The Phase III trial of ligufalimab for first-line head and neck squamous cell carcinoma (vs. pembrolizumab) has begun, making it the first CD47 mAb to enter Phase III for solid tumors. The international multi-center Phase II trial of ligufalimab, AK117 for treating myelodysplastic syndromes (MDS) is also underway as part of AK117’s global approval process. Ligufalimab is also being investigated for acute myeloid leukemia (AML), and Phase I/II trials have also been initiated for ligufalimab combined with AK129 (PD-1/LAG-3) in classic Hodgkin lymphoma (cHL). Additionally, several clinical studies for solid tumors are underway.
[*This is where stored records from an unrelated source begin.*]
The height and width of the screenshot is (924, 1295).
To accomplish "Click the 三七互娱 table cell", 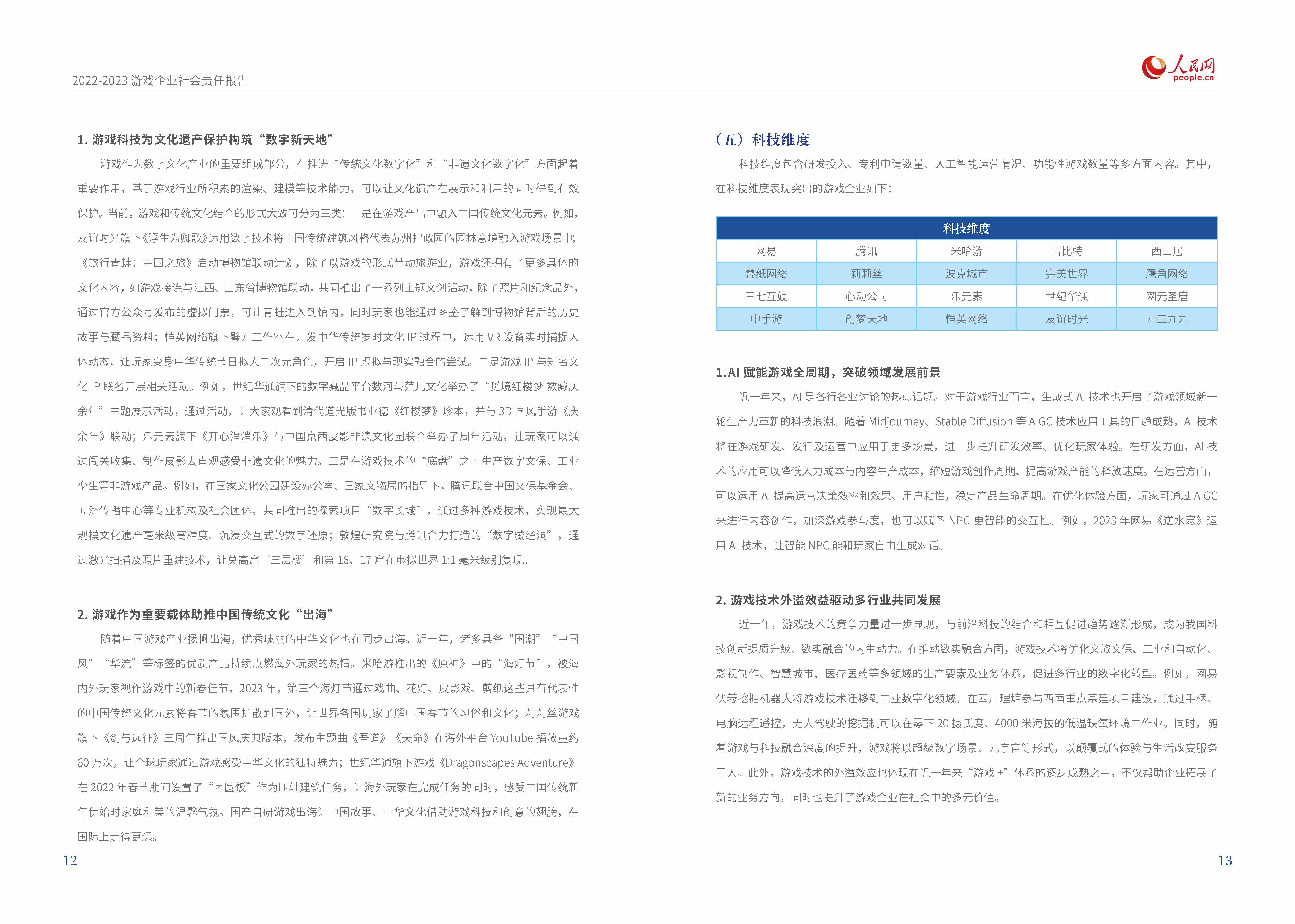I will [x=766, y=296].
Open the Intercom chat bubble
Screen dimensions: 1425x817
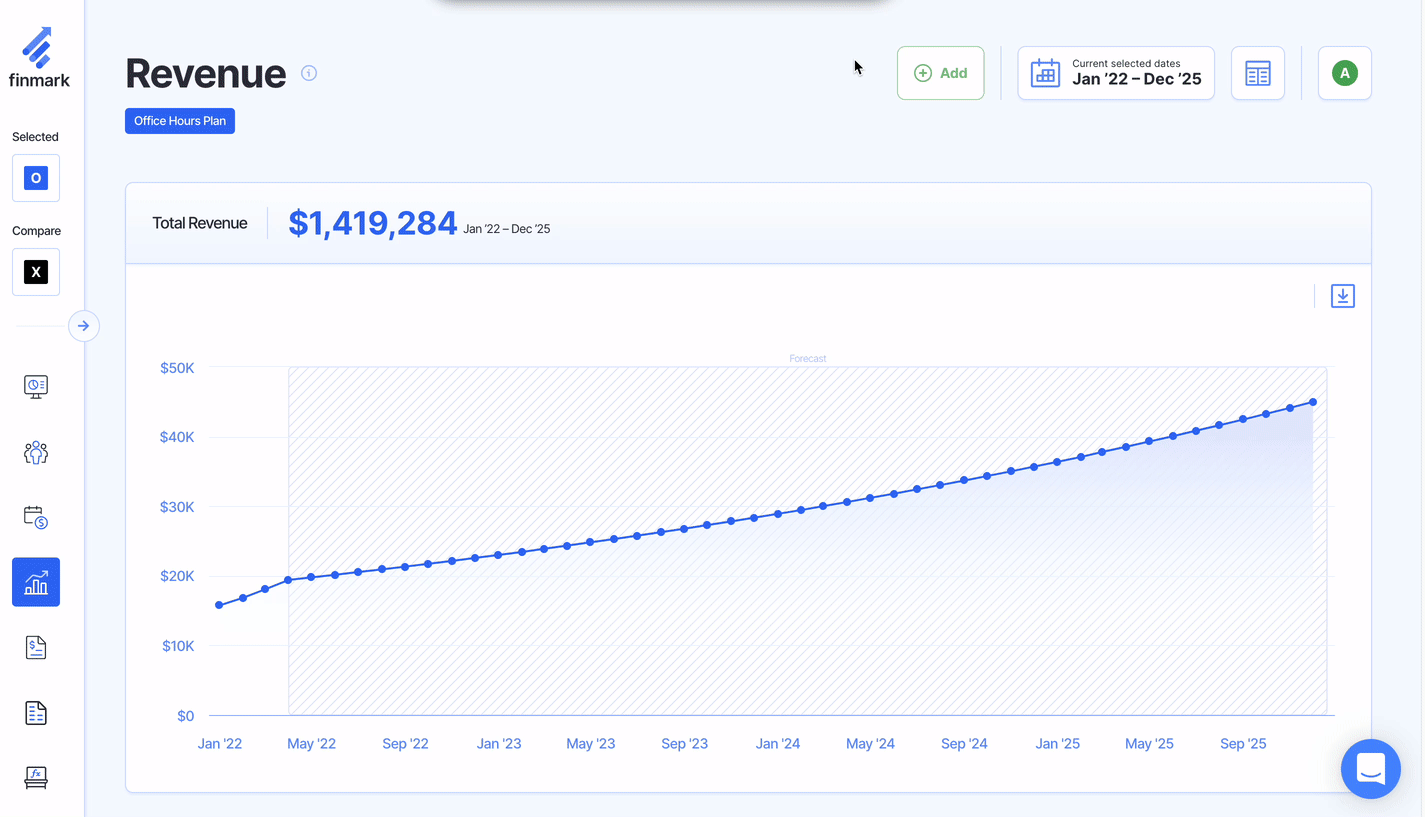(x=1370, y=768)
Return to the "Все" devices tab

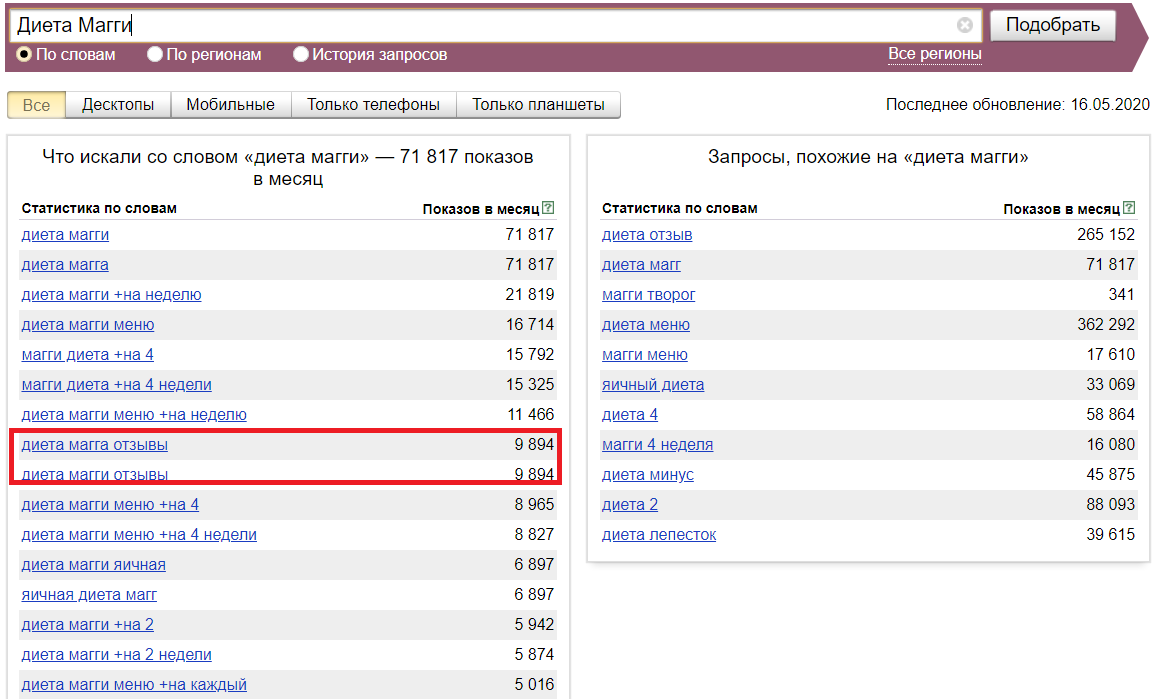(36, 104)
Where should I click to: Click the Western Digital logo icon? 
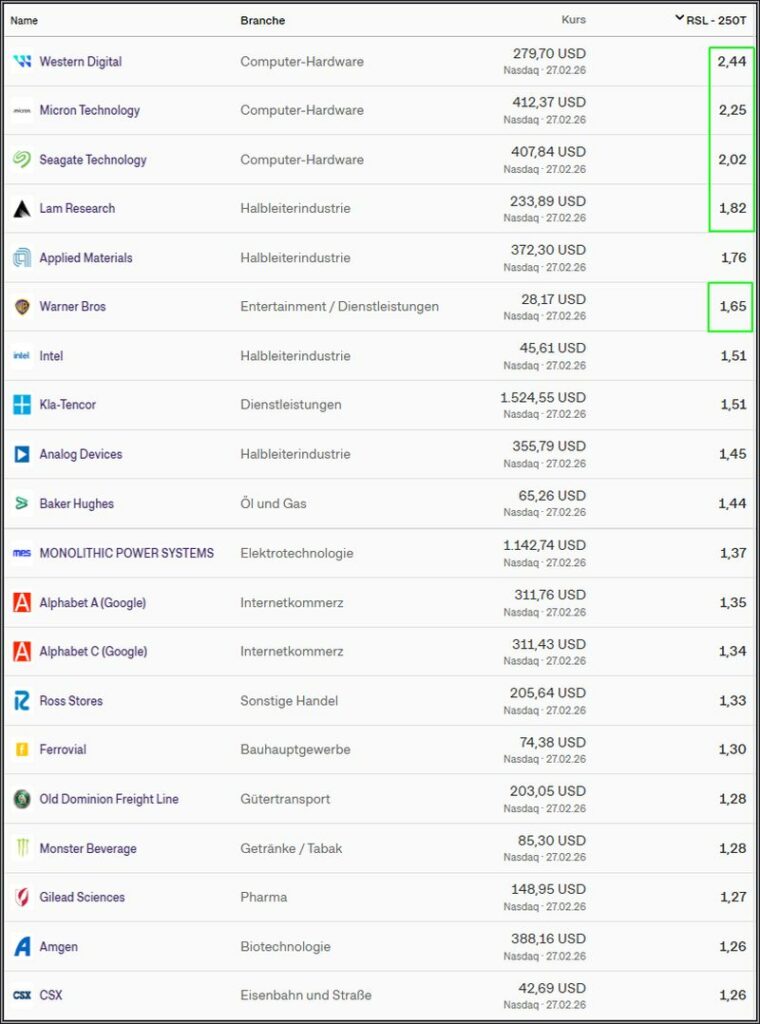(22, 62)
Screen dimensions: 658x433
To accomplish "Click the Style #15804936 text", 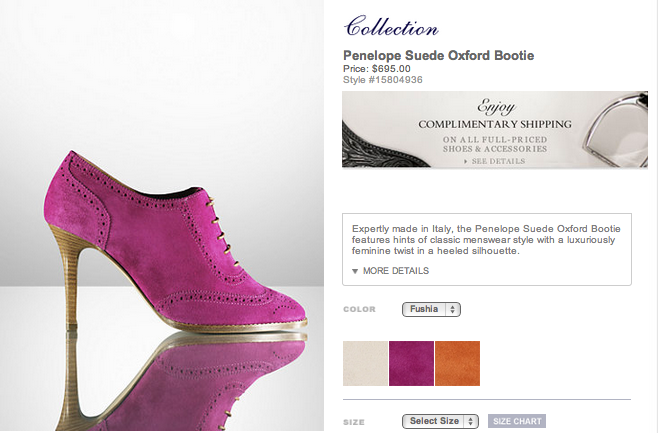I will coord(383,78).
The Phase III clinical trial for AK109, a novel VEGFR-2 monoclonal antibody, has been initiated in combination with cadonilimab for PD-1/L1-resistant gastric cancer. Clinical trials of other self-developed new drugs in combination with AK109 are also progressing efficiently.

Pursuing More Innovative Therapies

In the first half of the year, Akeso advanced over 10 new therapies into clinical trials, including bispecific antibodies like ivonescimab, cadonilimab, AK129 (PD-1/LAG-3), and AK130 (TIGIT/TGF-β), either in combination with each other or with other high-potential therapies. The Company also introduced its first differentiated ADC product, AK138D1 (HER3 ADC), as well as other innovative therapies into clinical research. Development is ongoing for preclinical candidates such as bispecific antibody AK137 (CD73/LAG-3), bispecific ADC trispecific antibody AK150, and new drug AK135 (IL-1RAP) for chemotherapy-induced peripheral neuropathy. Additionally, multiple candidates in ADC, mRNA, and cell therapies are actively advancing in development.

Non-Oncology Business Enters Commercialization Phase on a Large Scale

Ebdarokimab(IL-12/IL-23) for moderate to severe plaque psoriasis, ebronucimab (PCSK9) for primary hypercholesterolemia and mixed hyperlipidemia, and heterozygous familial hypercholesterolemia (HeFH), have been accepted by NMPA, with anticipated approvals in 2024-2025. Following positive Phase III outcomes, gumokimab (AK111, IL-17) for plaque psoriasis is ready for an NDA submission. Additionally, Phase III trials for gumokimab in ankylosing spondylitis and manfidokimab (AK120, IL-4R) for atopic dermatitis are progressing, with the latter having enrolled its first patient.